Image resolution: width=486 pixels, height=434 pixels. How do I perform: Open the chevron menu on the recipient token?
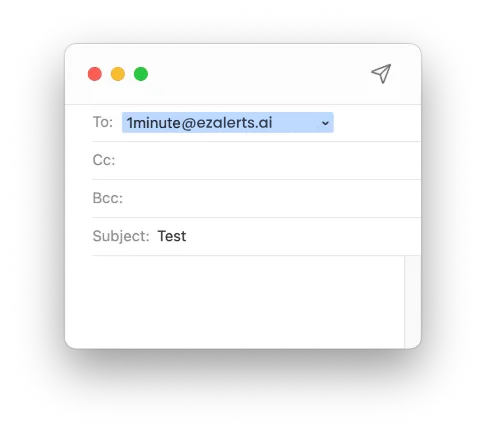(325, 123)
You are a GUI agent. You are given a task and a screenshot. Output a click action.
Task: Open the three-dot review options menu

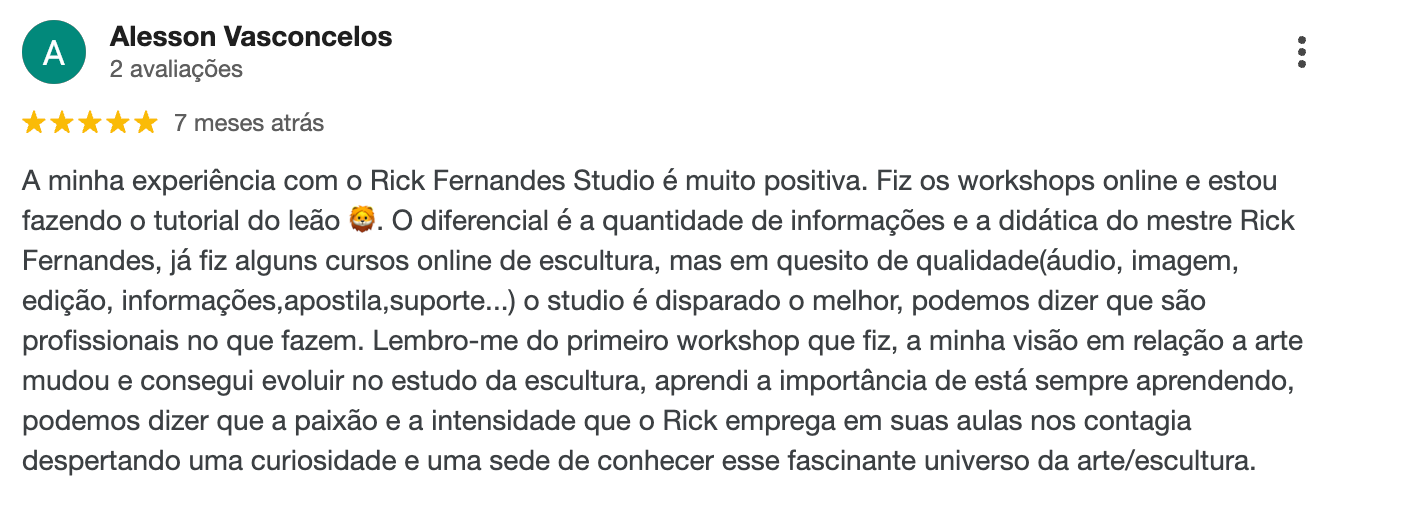(1301, 52)
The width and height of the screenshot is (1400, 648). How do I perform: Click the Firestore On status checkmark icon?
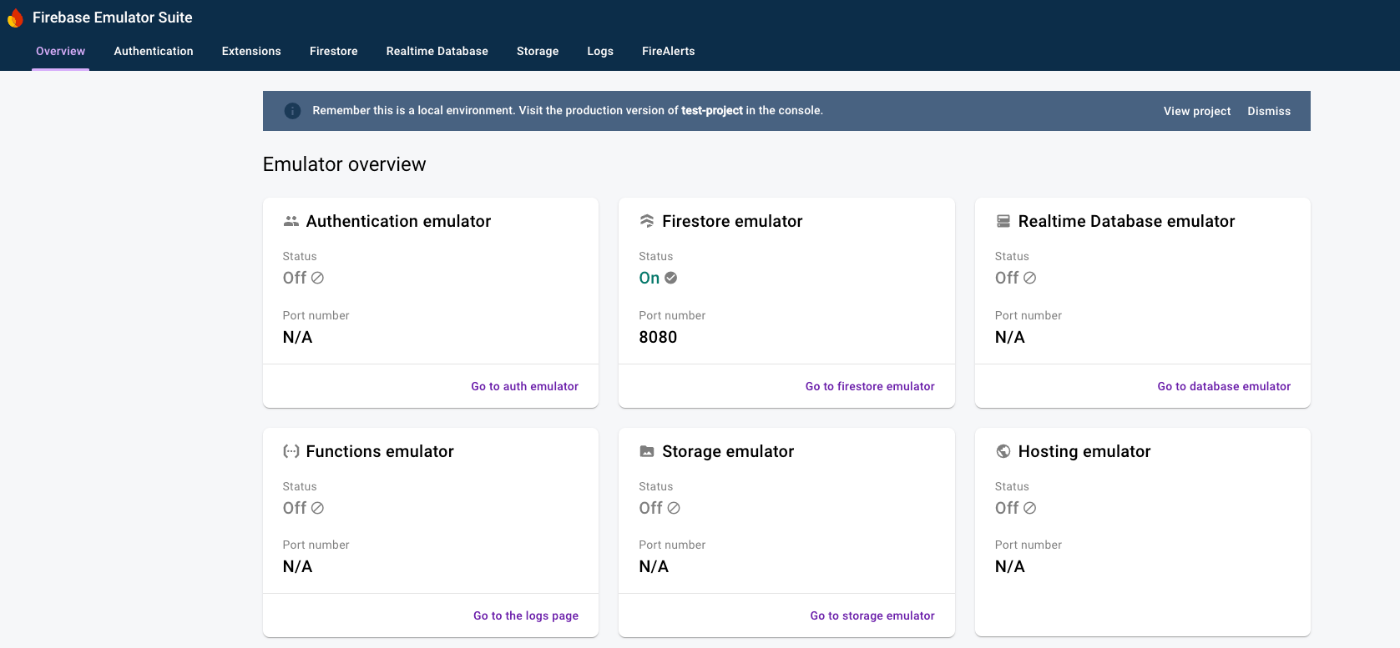click(x=671, y=278)
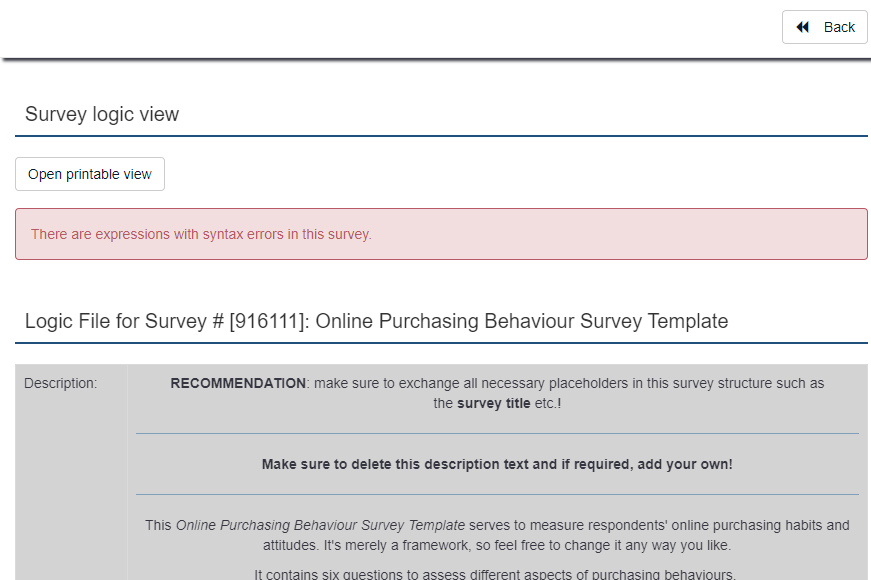Click the divider line below the recommendation paragraph
Viewport: 871px width, 580px height.
497,433
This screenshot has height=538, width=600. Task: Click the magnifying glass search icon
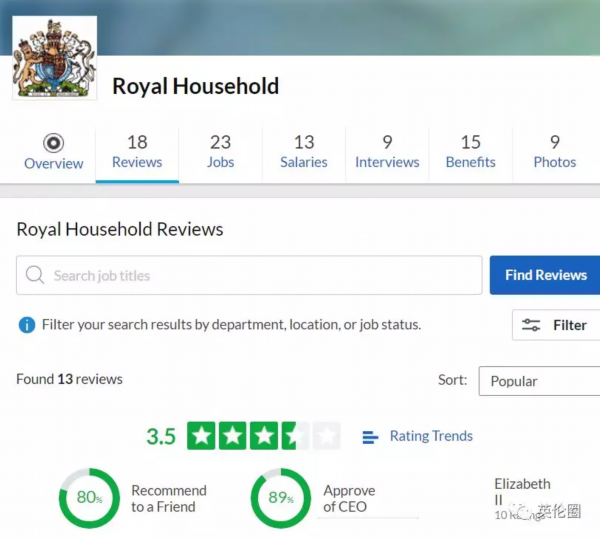[35, 275]
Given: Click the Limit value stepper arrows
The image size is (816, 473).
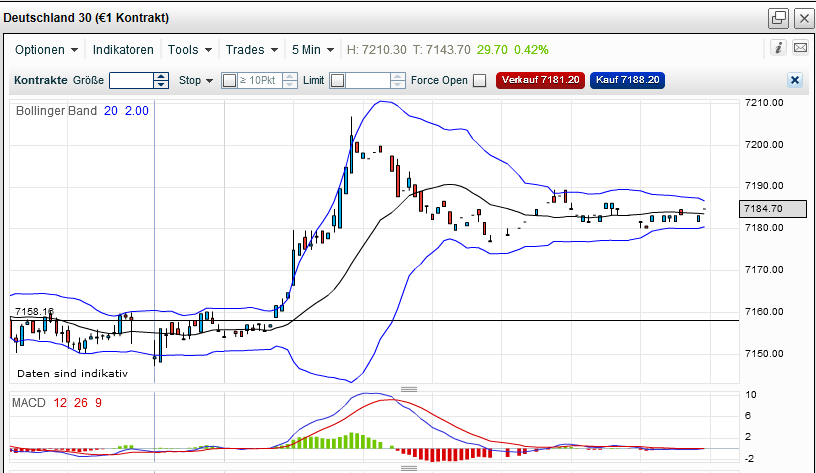Looking at the screenshot, I should 398,81.
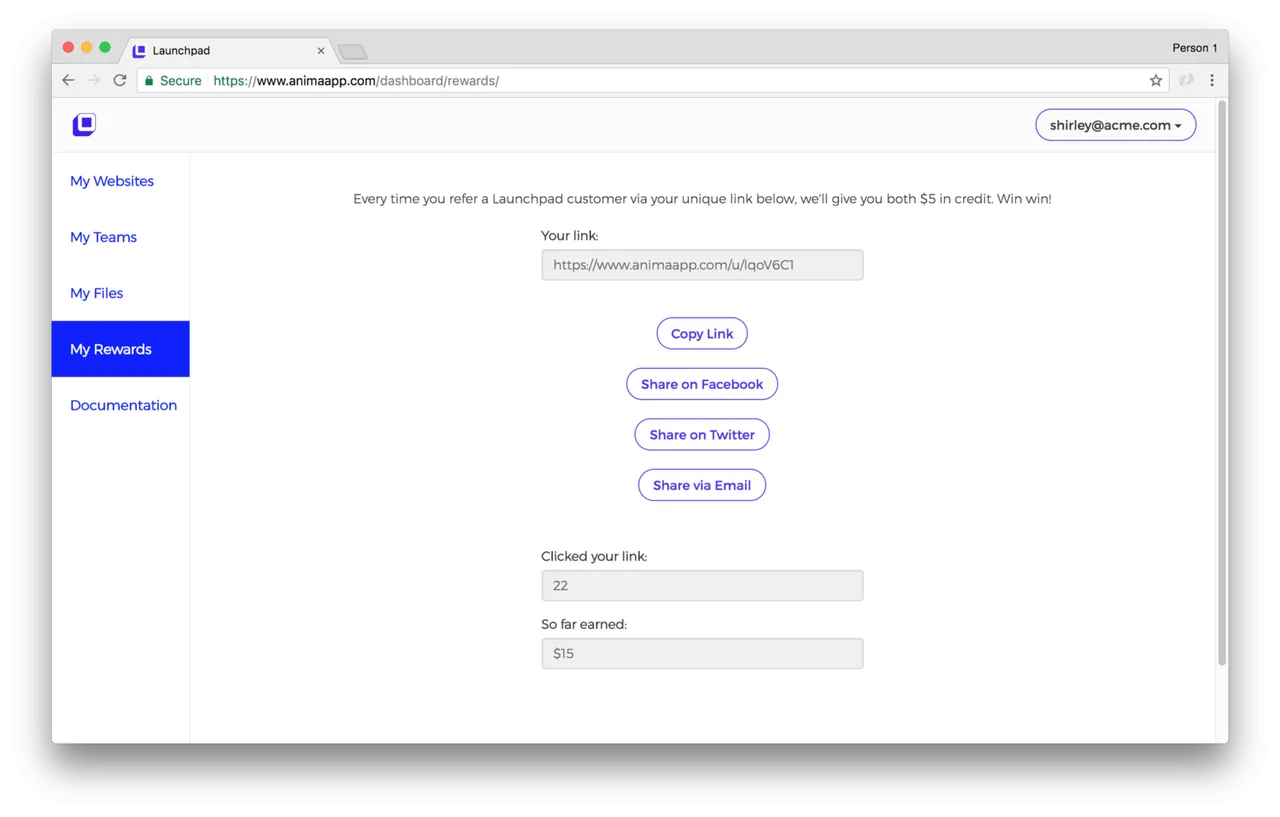The height and width of the screenshot is (817, 1280).
Task: Click the extension icon beside bookmark star
Action: pyautogui.click(x=1186, y=80)
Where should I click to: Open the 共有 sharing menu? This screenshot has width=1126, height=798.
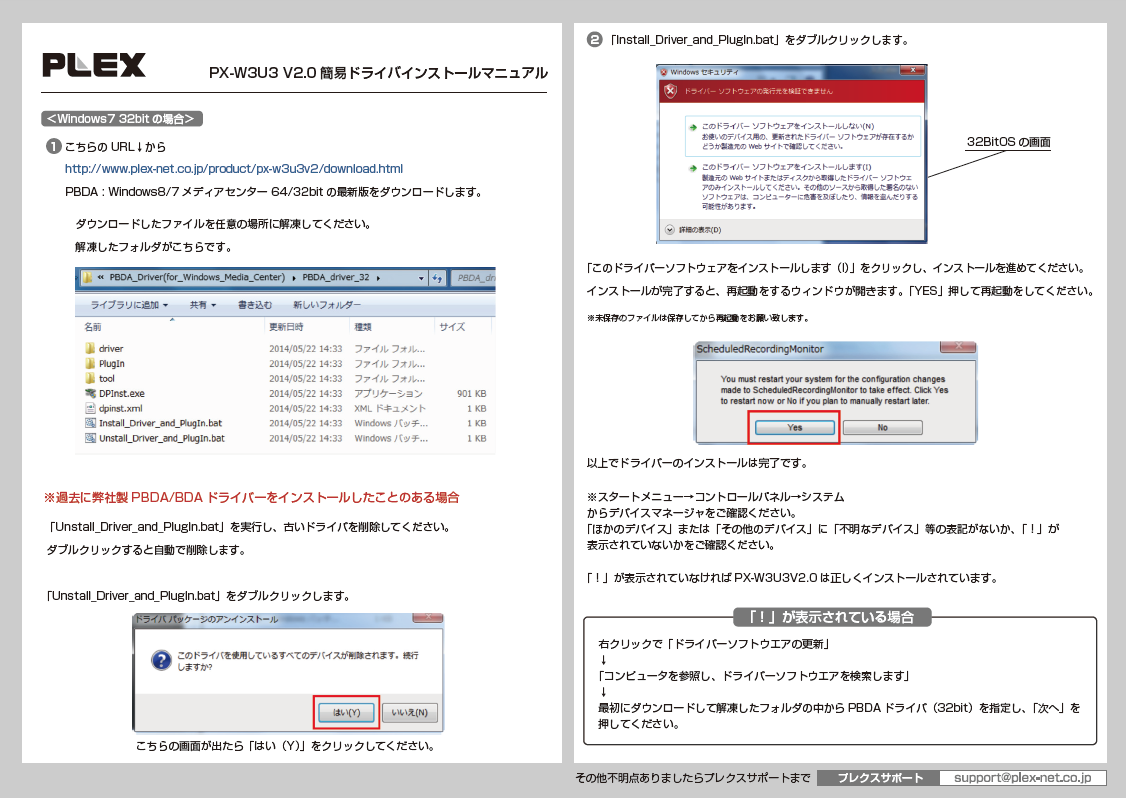click(x=200, y=304)
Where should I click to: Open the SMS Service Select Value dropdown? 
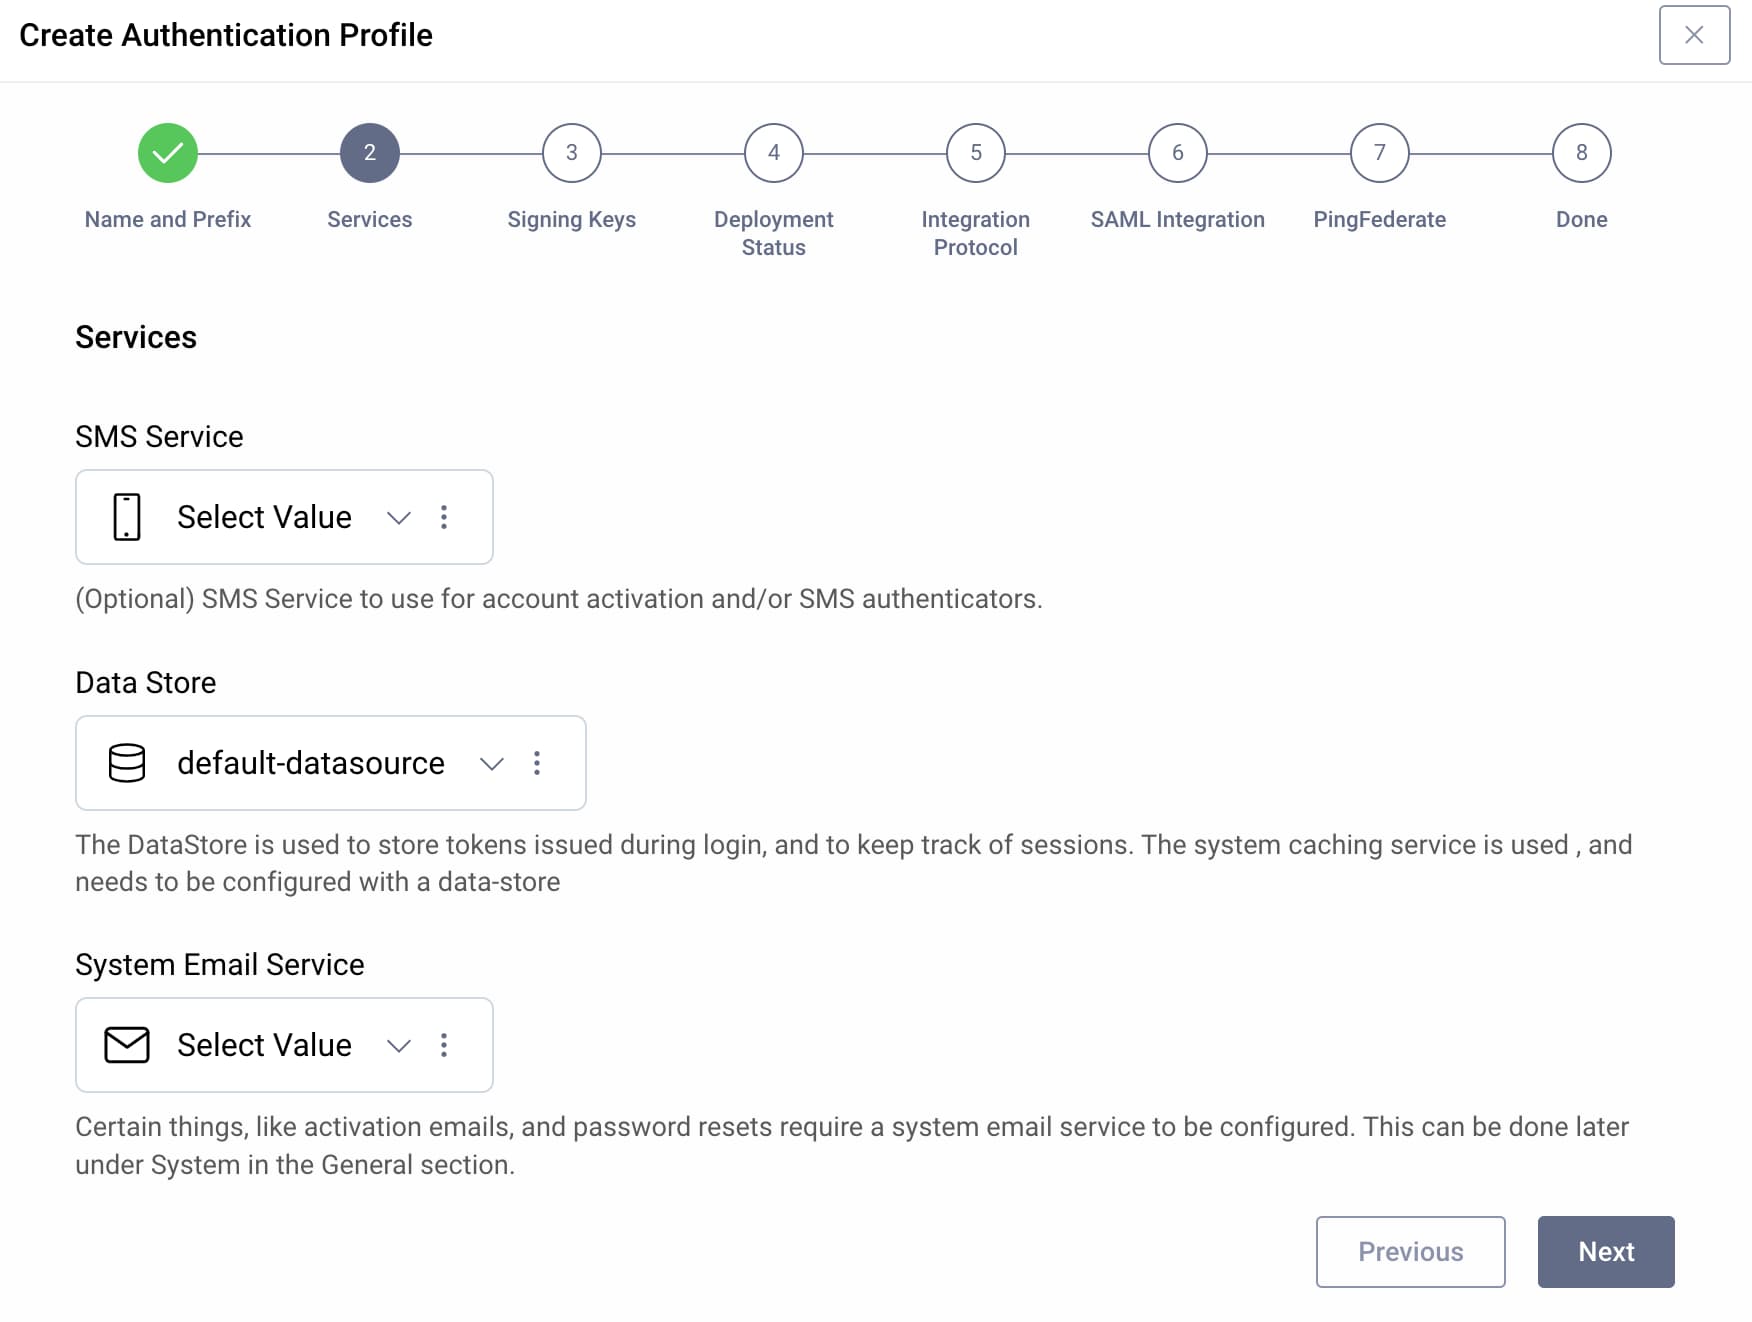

★ ★ ★ ★

## [指示]
上の一覧から、画像を除いたすべての行を一字一句変えずに抜き出してください。

## [出力結果]
Image resolution: width=486 pixels, height=434 pixels. How do I perform: Open the chevron menu on the recipient token?
(325, 123)
You are a GUI agent. You are given a task and a screenshot. Output a click action.
Task: Open the three-dot review options menu

(1301, 52)
The width and height of the screenshot is (1400, 648). How do I perform: Click the Firestore On status checkmark icon?
click(x=671, y=278)
Click the divider line below the recommendation paragraph
Viewport: 871px width, 580px height.
497,433
This screenshot has height=538, width=600. Task: Click the magnifying glass search icon
[35, 275]
Given: Click the Limit value stepper arrows
The image size is (816, 473).
Looking at the screenshot, I should 398,81.
The height and width of the screenshot is (817, 1280).
Task: Click the extension icon beside bookmark star
Action: pyautogui.click(x=1186, y=80)
Where should I click to: Open the 共有 sharing menu? This screenshot has width=1126, height=798.
click(x=200, y=304)
Where should I click to: Open the SMS Service Select Value dropdown? 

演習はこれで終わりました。